_Your goal_
Send back the line that contains "The image size" and all lines following it through the end of the data below, exactly, omitting pictures.

_Dataset entries_
------------------------------------

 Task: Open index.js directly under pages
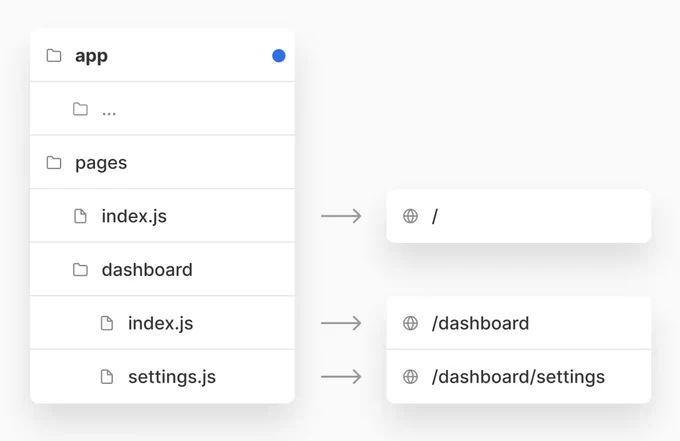coord(162,216)
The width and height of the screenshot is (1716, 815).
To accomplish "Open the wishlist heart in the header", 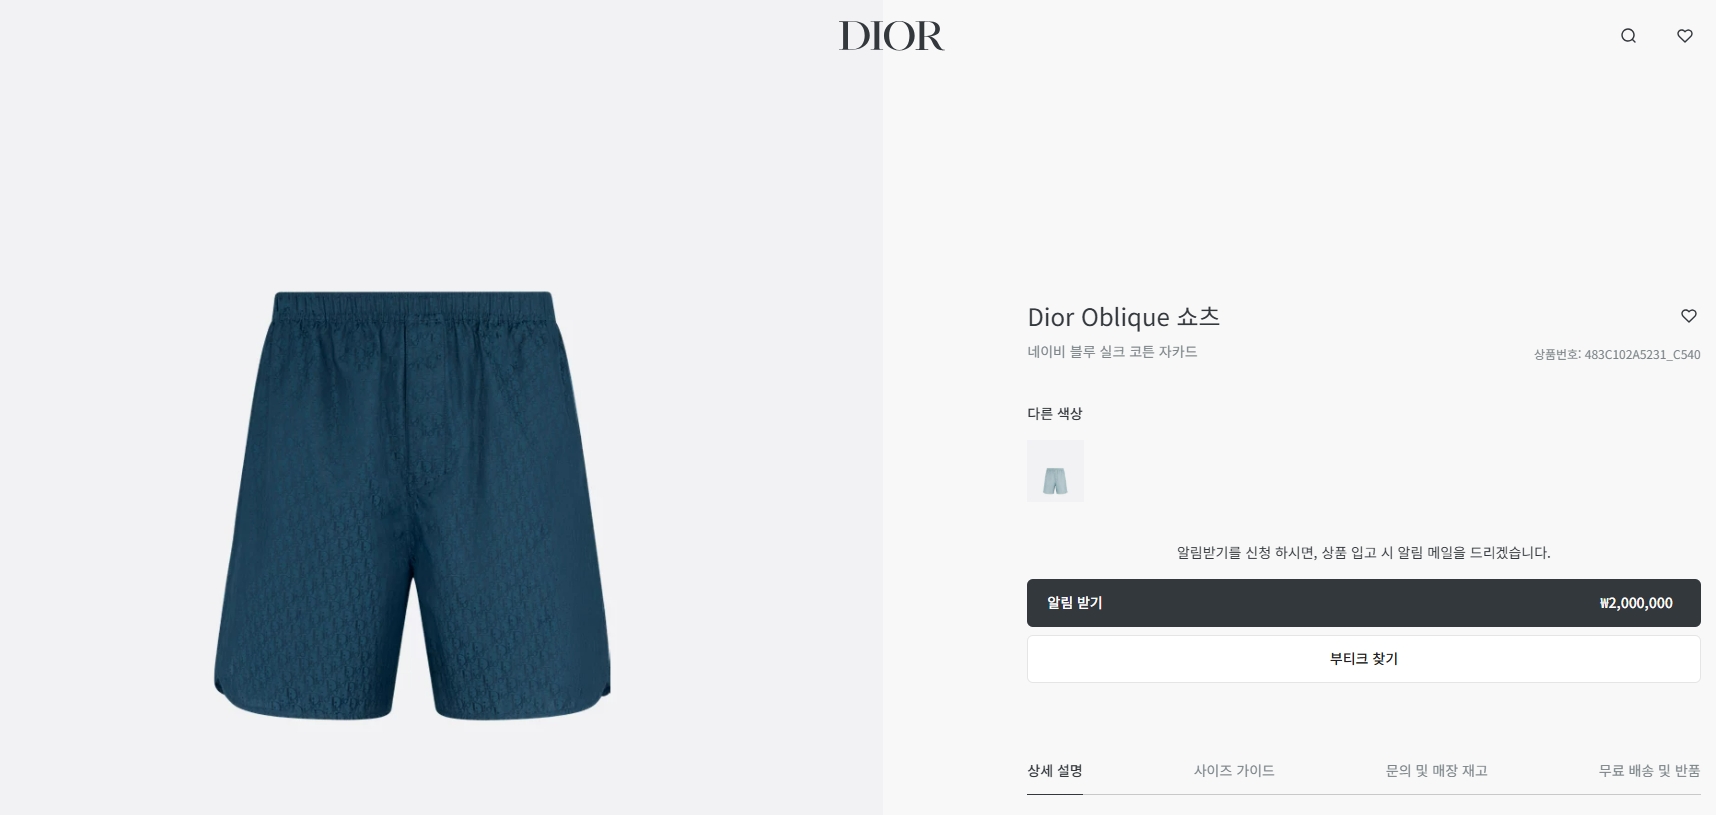I will click(1685, 36).
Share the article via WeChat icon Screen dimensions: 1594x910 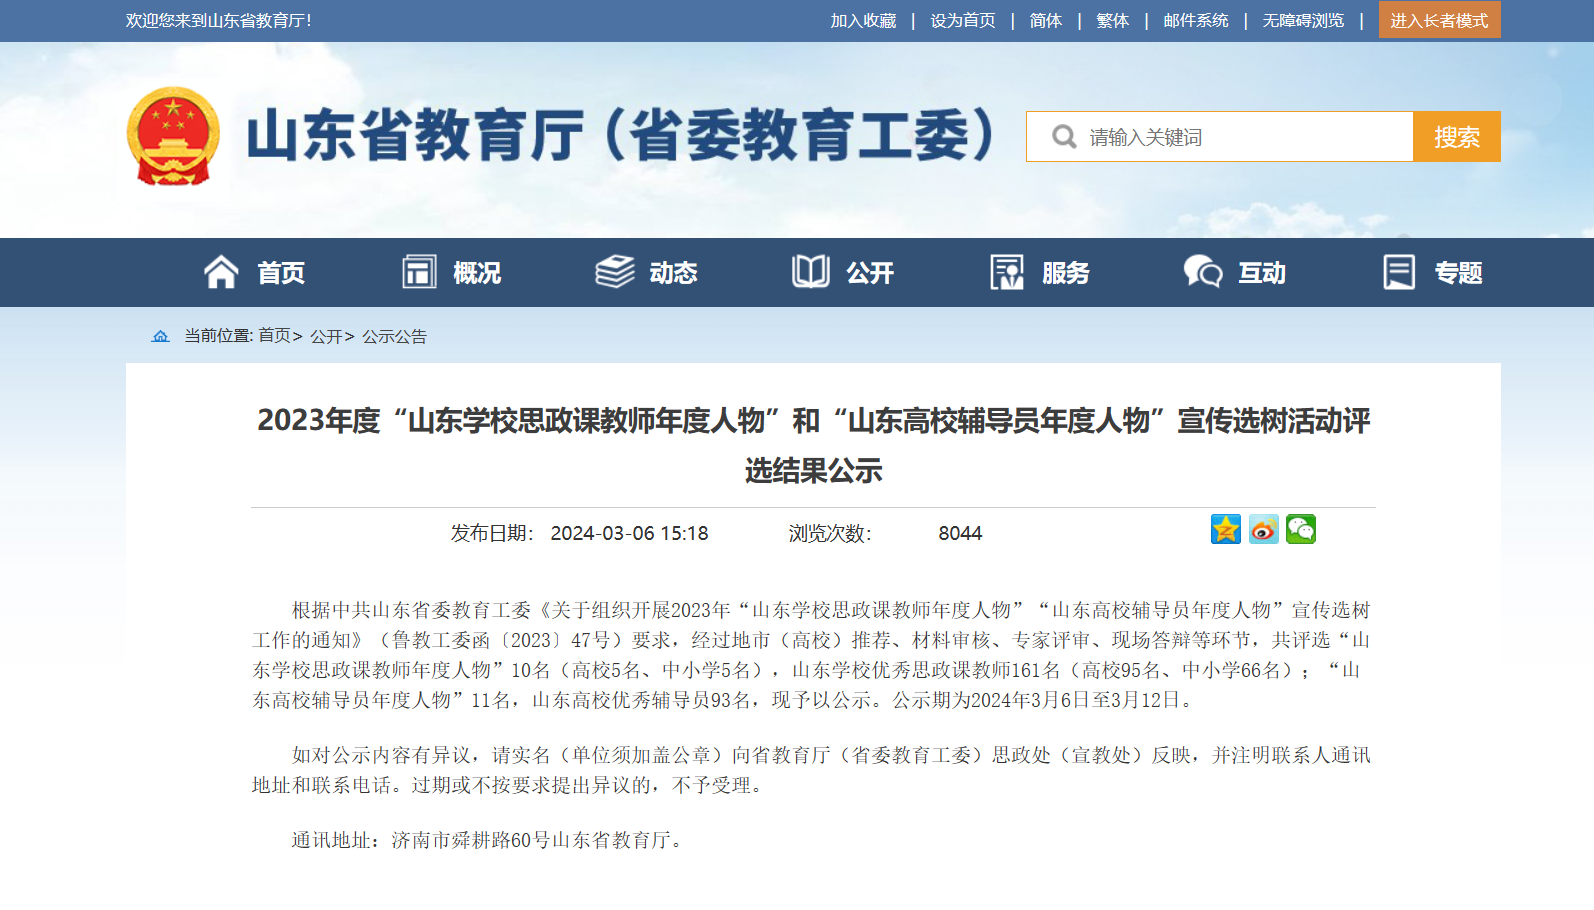click(1300, 529)
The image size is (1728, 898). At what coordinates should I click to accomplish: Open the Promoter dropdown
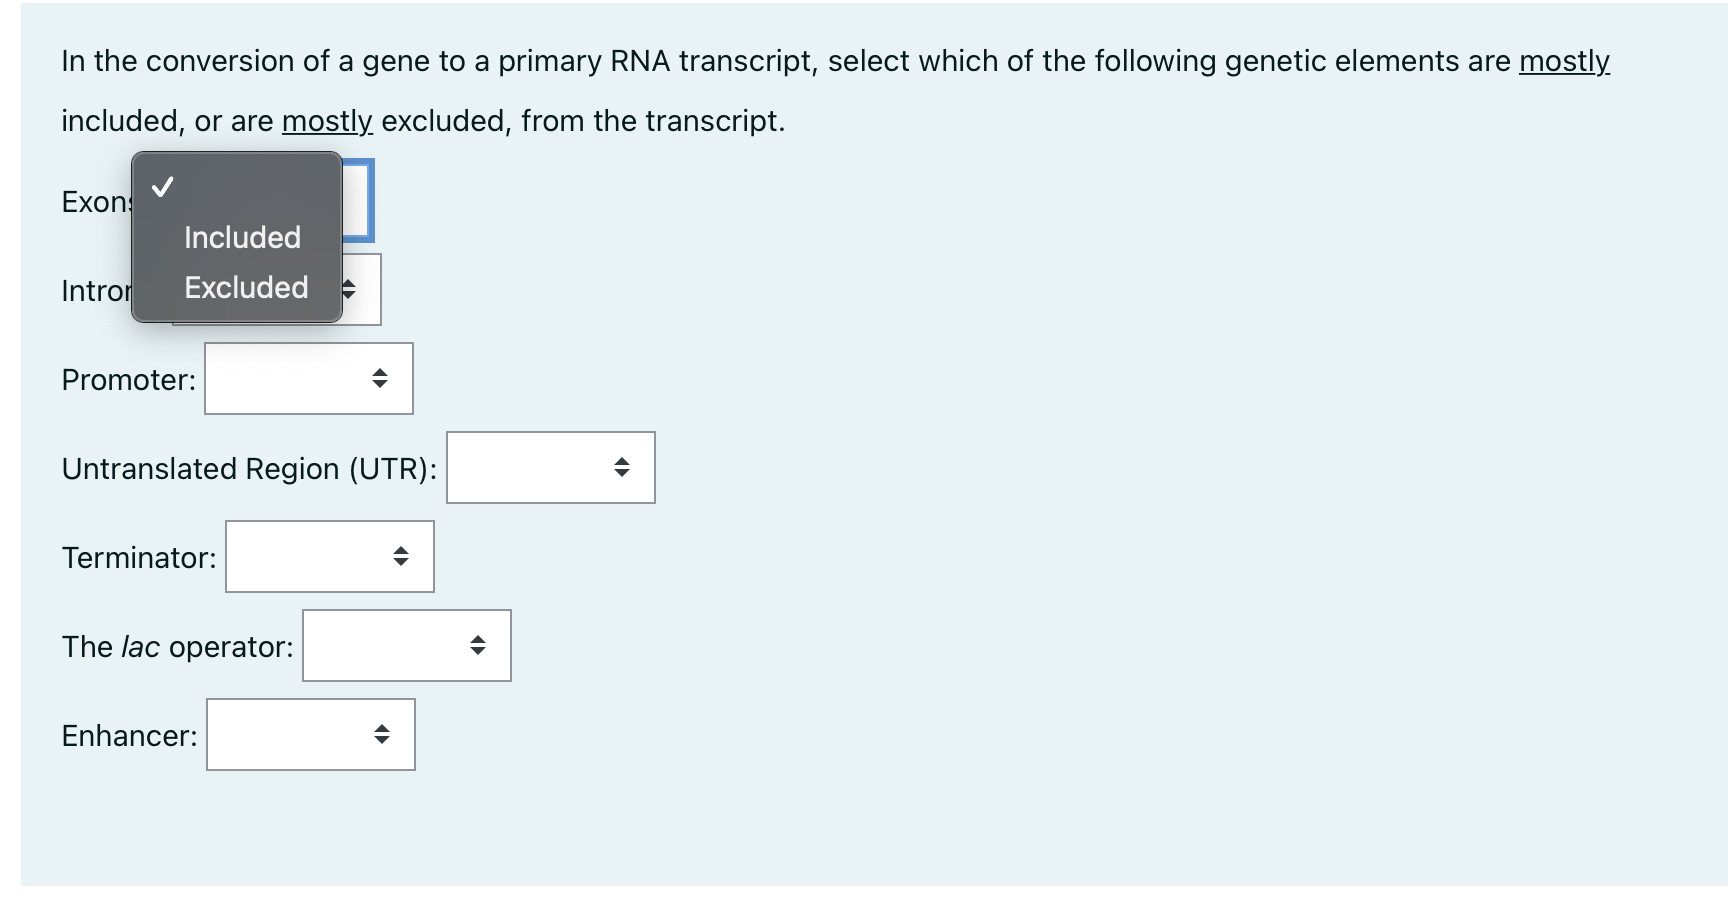308,378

------------------------------------

_Answer below_
The image size is (1728, 898). At what coordinates should I click to accomplish: Open the Promoter dropdown
308,378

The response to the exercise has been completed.